和田浦海岸

家からは海は見えませんが、波が荒いときなどは、打ち寄せる波の音がきこえます。夏は潮風と蝉の声。

うたふべきことは

2024-12-15 | 詩歌
庄野潤三著「文学交友録」(新潮文庫)の最後は、

「 庄野英二。私より六つ年上の兄で・・ 」

と兄さんを取り上げておられます。
庄野英二と庄野潤三の兄弟を思い浮かべると、
何だか、作品『 明夫と良二 』みたいです。

弟の良二が唄う場面がありました。

「 庄野潤三著『 絵合せ 』をひらいていると、
  良二が歌う場面がでてきます。


 『  ・・三月中ごろの或る晩、その良二が不意に
    ≪ サンタ・ルチア ≫をうたい出した。
  ついさっき会社から帰って、ひとりで遅い夕食を食べた姉の
  和子も細君も彼も、みんな呆気に取られた。
  歌は途中でとまったが、和子は、

 『 いいわ。いいわ 』といい、もう一回うたってと頼んだ。
 『 どうしたの、それ? 学校で習ったの。全部うたえるの、
   原語で。
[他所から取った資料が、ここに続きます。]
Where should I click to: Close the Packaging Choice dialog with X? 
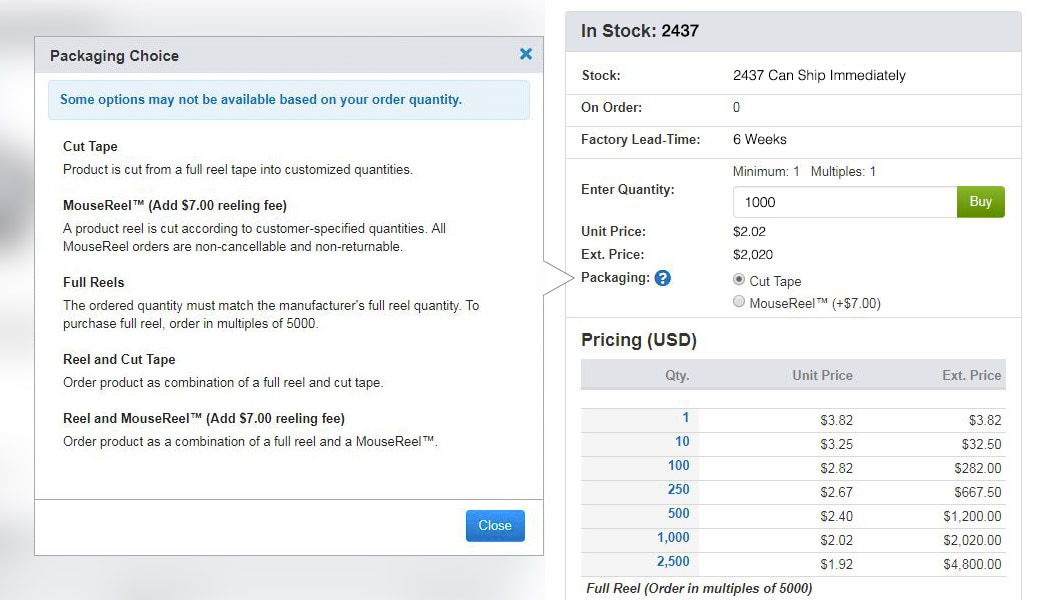click(526, 54)
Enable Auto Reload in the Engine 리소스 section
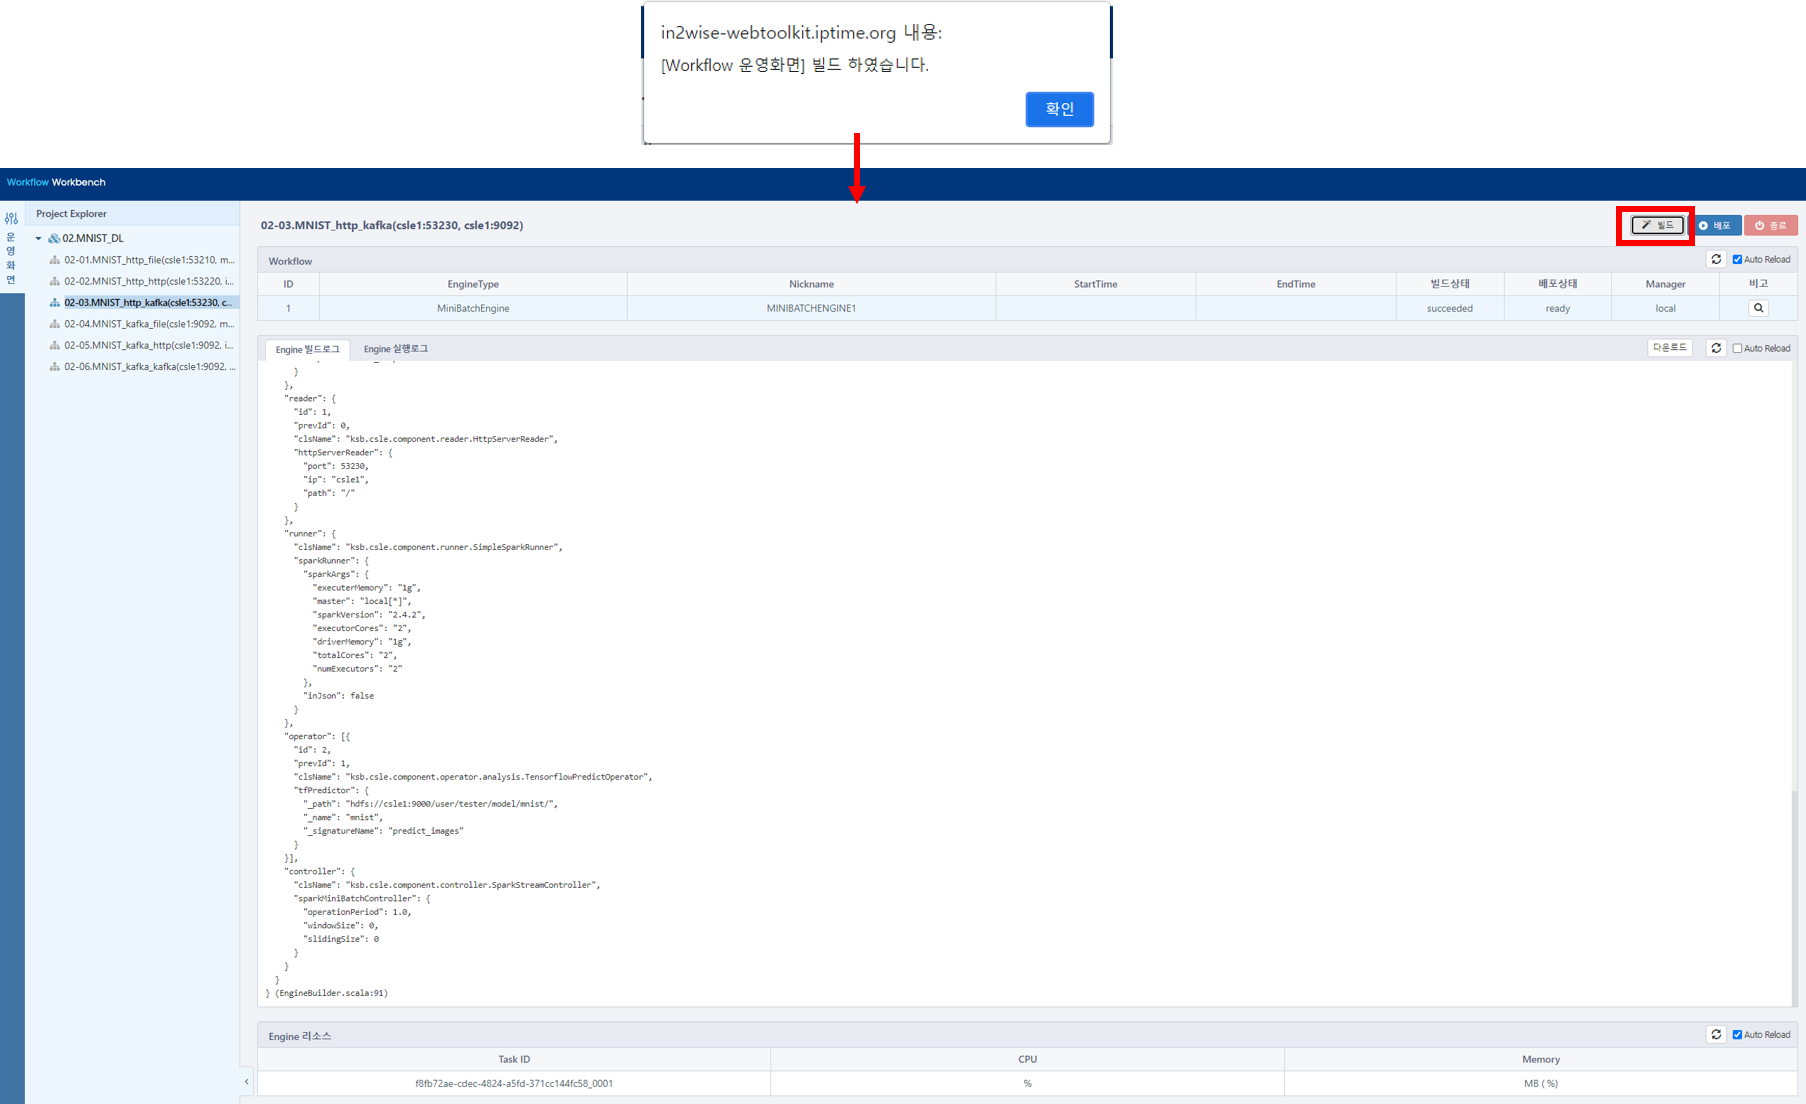This screenshot has width=1806, height=1104. (x=1737, y=1034)
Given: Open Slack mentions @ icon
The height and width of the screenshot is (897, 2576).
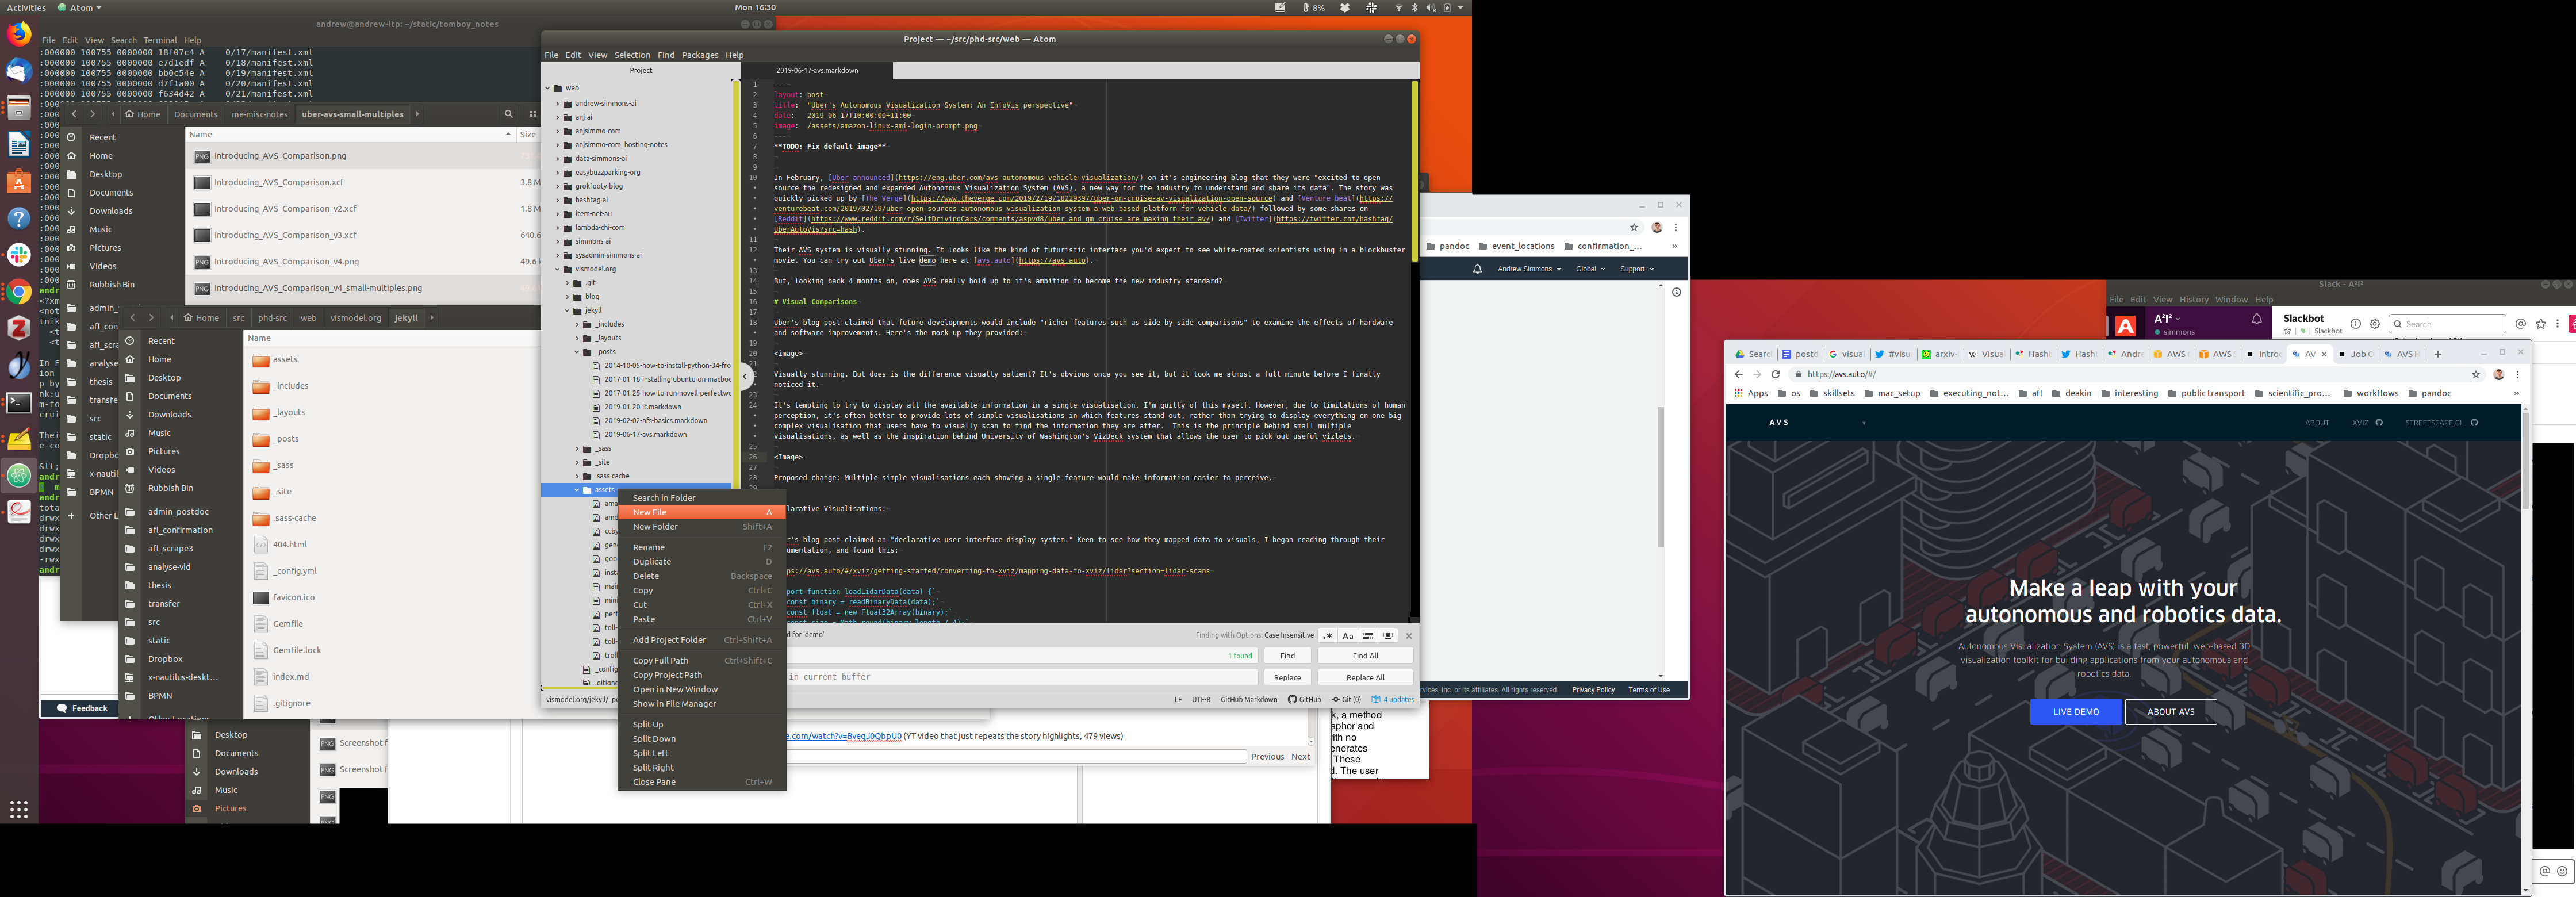Looking at the screenshot, I should tap(2521, 324).
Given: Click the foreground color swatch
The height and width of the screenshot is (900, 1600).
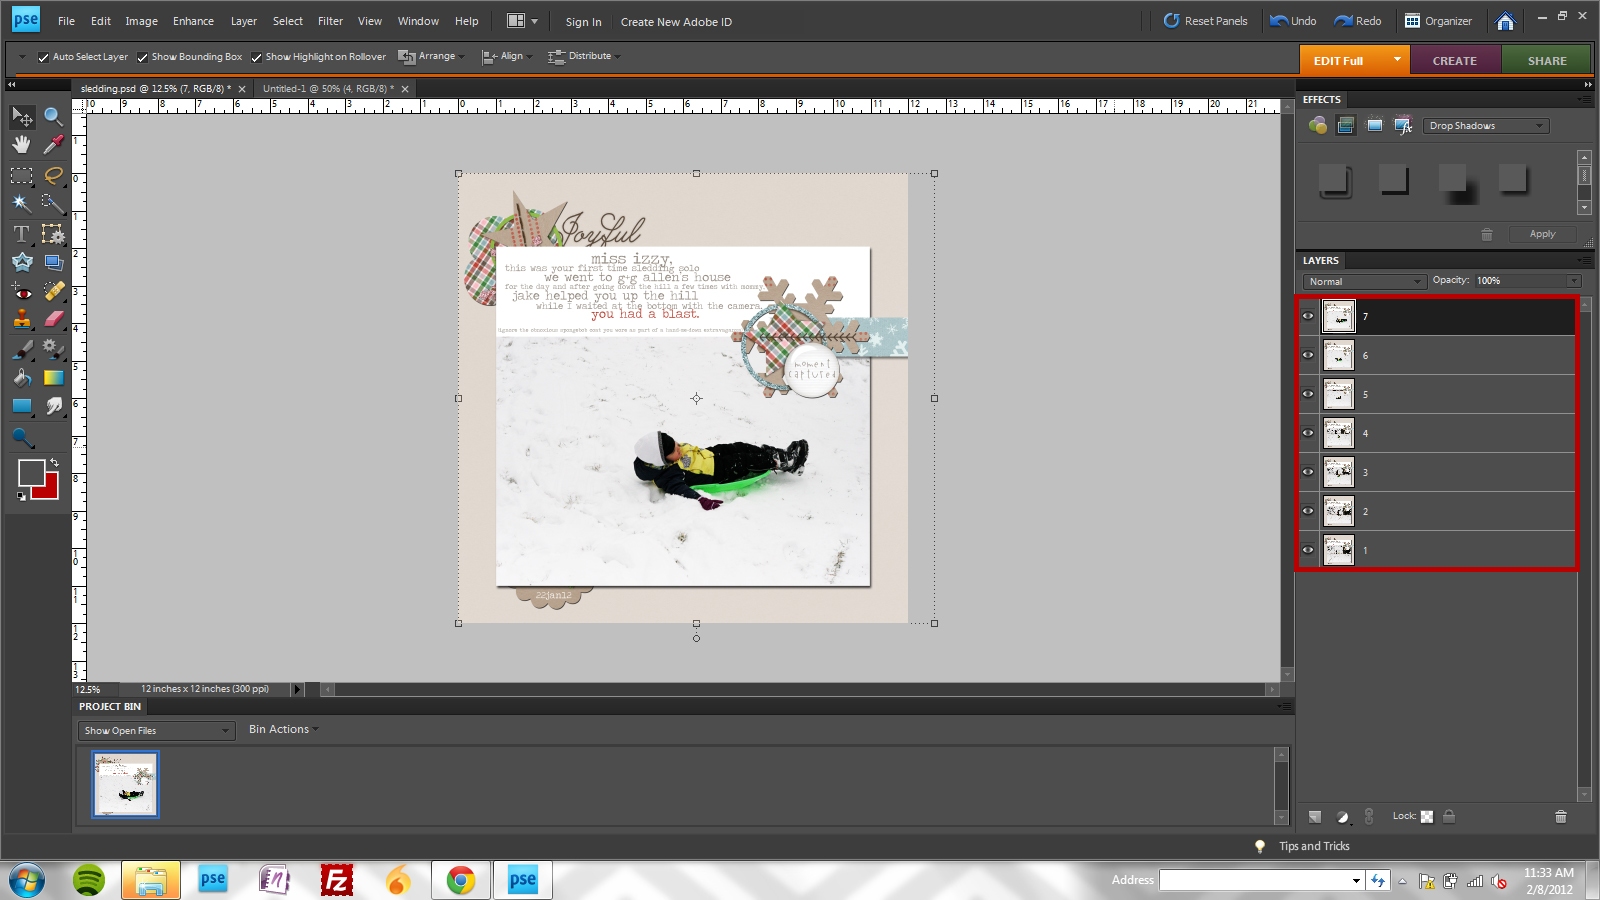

大したものね 』
  すると、良二は音楽の時間に女の先生がうたってくれたのだといった。
 『 教科書にのっているの? 』
 『 教科書にのっているのは、ただの日本語なの。
   それで先生が、その、イタリア語でうたって 』
 『 教えてくれたの 』
 『 そう 』              」


庄野潤三著「文学交友録」の締め括りに≪ うたうことは ≫とあります。
その箇所をここに引用しておきたくなりました。

「 チャールズ・ラムの『 エリア随筆 ≫の巻頭を飾る『南洋会社』は、
 年少の日にラムが半年ほど見習いとして勤めていた会社に寄せる思いを
 しみじみと語った随筆であるが、その中でエリアは当時の同僚であった、
 それぞれ変った癖の持主である現金出納係や会計係の何人かの
 横顔を紹介したあとに、

   『 うたふべきことはまだ沢山残ってゐる 』 (戸川秋骨訳)

 というところが出て来る。
 『 文学交友録 』の終りの章を書いた私にも、エリアと同じように、

   『 うたうことはまだ沢山ある 』

 の嘆きが残る。取り上げなくてはいけない人を
 落しているのではないだろうか。だが、
 もう終りにすべきときである。
 これでお別れすることにしよう。    」(p409・新潮文庫)


こうして連載は終るのでした。ここからあらためて、
良二が唄っている場面を、思い浮かべておりました。